BALTIMORE'S LOCATION and early embrace of railroads made it an important city long before the dawn of the 20th century.
Maryland now has two once-in-a-generation transportation opportunities that could propel the city and region into the future, potentially bringing an economic transformation along the way.
Unfortunately, over the next year or so, both long-term investments will be simultaneously seeking huge state financial commitments.
The first opportunity involves the bid to include funds for the Baltimore Regional Rail Plan in the federal transportation reauthorization bill next fall. The state might get at least half the estimated $2 billion cost of building the first two additions to the city's light-rail and subway lines, an east-west line from the Social Security Administration to Fells Point and a Green Line extension from Johns Hopkins Hospital to Morgan State University. The state's bill, from $500 million to $1 billion, would fall due over a decade.
The second opportunity is the push to beat out Pittsburgh in 2003 for federal funds for a high-speed magnetic-levitation (maglev) train between Baltimore and Washington. The state would get $950 million for the 40-mile line on which passengers would travel at more than 200 miles per hour, making the trip in less than 20 minutes. The state's bill, beginning with $100 million for land acquisition in 2005, could total $500 million by 2010.
Let's see now, the state's running a projected budget deficit of $1.8 billion; Gov.-elect Robert L. Ehrlich Jr. is committed to building the Intercounty Connector in the Washington suburbs, which could cost more than $1 billion; and these two rail projects would involve spending another couple billion dollars? How could Maryland do that?
For now, the answer is that it can't afford not to make the strongest possible cases for federal backing of the rail plan and the maglev line, even if success means later scrambling to more firmly pin down state funding.

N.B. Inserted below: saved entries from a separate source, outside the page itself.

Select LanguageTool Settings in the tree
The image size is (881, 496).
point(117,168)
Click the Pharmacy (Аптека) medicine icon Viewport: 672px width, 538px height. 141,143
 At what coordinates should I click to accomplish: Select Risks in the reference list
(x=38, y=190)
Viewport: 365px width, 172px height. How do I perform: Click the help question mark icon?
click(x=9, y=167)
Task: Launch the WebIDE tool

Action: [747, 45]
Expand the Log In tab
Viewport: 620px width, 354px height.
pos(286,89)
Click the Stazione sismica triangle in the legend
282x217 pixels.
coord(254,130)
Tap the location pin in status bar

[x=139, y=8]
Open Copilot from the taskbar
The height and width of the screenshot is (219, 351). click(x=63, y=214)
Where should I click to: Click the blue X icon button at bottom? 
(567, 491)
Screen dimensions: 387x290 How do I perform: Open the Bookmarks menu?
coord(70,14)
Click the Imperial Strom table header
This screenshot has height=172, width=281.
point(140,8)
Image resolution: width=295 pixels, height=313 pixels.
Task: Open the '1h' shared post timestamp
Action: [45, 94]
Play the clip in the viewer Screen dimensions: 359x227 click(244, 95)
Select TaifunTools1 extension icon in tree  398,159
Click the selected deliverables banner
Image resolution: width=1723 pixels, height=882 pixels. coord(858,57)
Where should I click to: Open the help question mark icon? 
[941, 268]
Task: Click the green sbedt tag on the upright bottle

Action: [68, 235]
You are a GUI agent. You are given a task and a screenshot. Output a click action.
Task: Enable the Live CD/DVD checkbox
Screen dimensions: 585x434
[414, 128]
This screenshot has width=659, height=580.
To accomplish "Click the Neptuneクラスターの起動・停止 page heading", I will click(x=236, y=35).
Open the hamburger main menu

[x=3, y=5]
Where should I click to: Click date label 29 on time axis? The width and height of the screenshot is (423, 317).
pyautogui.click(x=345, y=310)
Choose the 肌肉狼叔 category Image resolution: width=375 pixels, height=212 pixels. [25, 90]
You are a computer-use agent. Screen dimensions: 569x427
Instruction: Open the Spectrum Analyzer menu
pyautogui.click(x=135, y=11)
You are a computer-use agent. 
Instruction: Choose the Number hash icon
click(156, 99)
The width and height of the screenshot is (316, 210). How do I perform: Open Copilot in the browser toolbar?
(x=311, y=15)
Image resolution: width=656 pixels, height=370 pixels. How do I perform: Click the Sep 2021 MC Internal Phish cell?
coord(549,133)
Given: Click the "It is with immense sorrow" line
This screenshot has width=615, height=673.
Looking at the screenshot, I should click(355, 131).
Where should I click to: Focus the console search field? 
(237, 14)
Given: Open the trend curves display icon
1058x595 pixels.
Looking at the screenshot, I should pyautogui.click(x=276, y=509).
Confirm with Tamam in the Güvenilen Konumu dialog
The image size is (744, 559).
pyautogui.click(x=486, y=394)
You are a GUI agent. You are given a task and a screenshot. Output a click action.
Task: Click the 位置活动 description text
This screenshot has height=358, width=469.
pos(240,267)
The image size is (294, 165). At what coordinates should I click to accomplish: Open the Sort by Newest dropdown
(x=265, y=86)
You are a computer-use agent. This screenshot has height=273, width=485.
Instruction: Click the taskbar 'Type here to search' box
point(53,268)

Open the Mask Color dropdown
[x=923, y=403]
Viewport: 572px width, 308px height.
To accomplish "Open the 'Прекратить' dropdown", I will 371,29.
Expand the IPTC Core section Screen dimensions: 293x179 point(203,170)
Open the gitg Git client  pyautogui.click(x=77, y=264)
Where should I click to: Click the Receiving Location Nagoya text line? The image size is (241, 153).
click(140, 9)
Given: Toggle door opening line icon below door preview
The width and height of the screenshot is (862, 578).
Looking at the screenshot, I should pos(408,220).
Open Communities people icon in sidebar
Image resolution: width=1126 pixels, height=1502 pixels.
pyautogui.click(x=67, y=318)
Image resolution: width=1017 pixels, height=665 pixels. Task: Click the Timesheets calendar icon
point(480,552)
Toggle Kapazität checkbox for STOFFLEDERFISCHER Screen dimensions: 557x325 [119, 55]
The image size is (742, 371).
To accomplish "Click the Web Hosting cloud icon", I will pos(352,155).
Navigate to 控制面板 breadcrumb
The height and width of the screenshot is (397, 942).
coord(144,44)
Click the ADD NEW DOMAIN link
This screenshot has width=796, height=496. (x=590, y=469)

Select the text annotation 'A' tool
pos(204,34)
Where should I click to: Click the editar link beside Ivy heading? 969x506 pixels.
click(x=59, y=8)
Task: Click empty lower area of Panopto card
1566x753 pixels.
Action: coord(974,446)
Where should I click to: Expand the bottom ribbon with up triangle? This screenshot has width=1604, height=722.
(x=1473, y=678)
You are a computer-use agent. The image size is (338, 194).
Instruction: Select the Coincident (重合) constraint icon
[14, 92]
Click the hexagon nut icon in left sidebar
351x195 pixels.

Put simply, these two opportunities are too big to pass up because of a what is likely to be a temporary economic downturn.
Yesterday, the Greater Baltimore Committee launched a drive to drum up support for the rail plan, which over 20 to 40 years would turn Baltimore's few transit lines into a full-scale, 109-mile system - much more firmly linking the city and its suburbs and likely catalyzing job and housing development along its corridors.
The maglev project, further along in its planning, still faces skepticism about its technology and high fares. But once running, it's supposed to pay for itself. And by so rapidly linking Baltimore to the Washington area's stronger and more stable economy, the benefits at this end could be immense. Far into the future, it also might position Baltimore well - as a key stop in a longer Eastern Seaboard maglev system.
There's no question Maryland's finances are in bad shape right now. But it would be a tragic if that meant ignoring the long-term development of the city, region and state.
For Baltimore, no other projects could be so transforming as the rail plan and maglev. But first, the state must think big, proceed optimistically, and show the federal government it really wants to bring these visions to life.